While I’m a chatterbox regularly, I’m very quick to open my mouth when I’m nervous. And as I’m pretty high strung, before I knew how to handle my anxiety I’d open my mouth a lot. It’s easy to think you know better when you’re nervous; it’s easy to let your nerves suggest you don’t listen to your instructor. That rude little voice that speaks up when you’re facing a new type of jump, when you’re facing a longer cross country course than you’re used to… You know the one I mean. That voice finds itself taking over me sometimes.
“Rebecca,” my trainer admonished, calling me into the center of the ring after I’d told her I couldn’t make my mare, Bella, bend. “You’re making excuses instead of focusing your energy on making a change on the horse beneath you. Shut your mouth, sit up, and ride.” Truer words haven’t been spoken, and it hit me that she was right. Frustrated and feeling inadequate, I offered all kinds of explanations for why I hadn’t relaxed. I was so focused on what was going wrong that I forgot to ride.
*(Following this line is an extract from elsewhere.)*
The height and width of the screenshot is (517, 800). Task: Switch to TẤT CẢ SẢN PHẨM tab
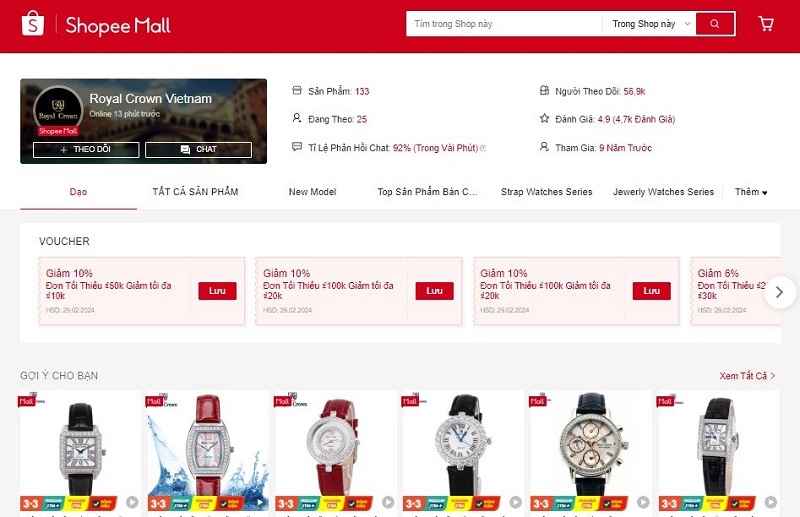[195, 192]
If I trusted her wisdom and her knowledge, Bella would have been encouraged to bend better. She might have sighed and melted like butter around my inside leg, but instead I fought her because I was frustrated and worried I wasn’t doing enough to promote good training.
I took a deep breath, loosened my reins some because I tend to choke up when I’m frustrated, and tried to channel my trainer’s words. Bella even stretched her neck down through the next turn. What do you know, it worked.
And for the record, that little pony cleared the 18″ vertical like she was a short stirrup champion. The dirt was still the same color, even if I didn’t stare at it during the entire ride. The horse went better when I rode quietly.
Even so, years after someone told me to be quiet and ride, I remember that riding doesn’t take explanations. It doesn’t take excuses. Riding well only takes effort and a willingness to listen, grow, and trust.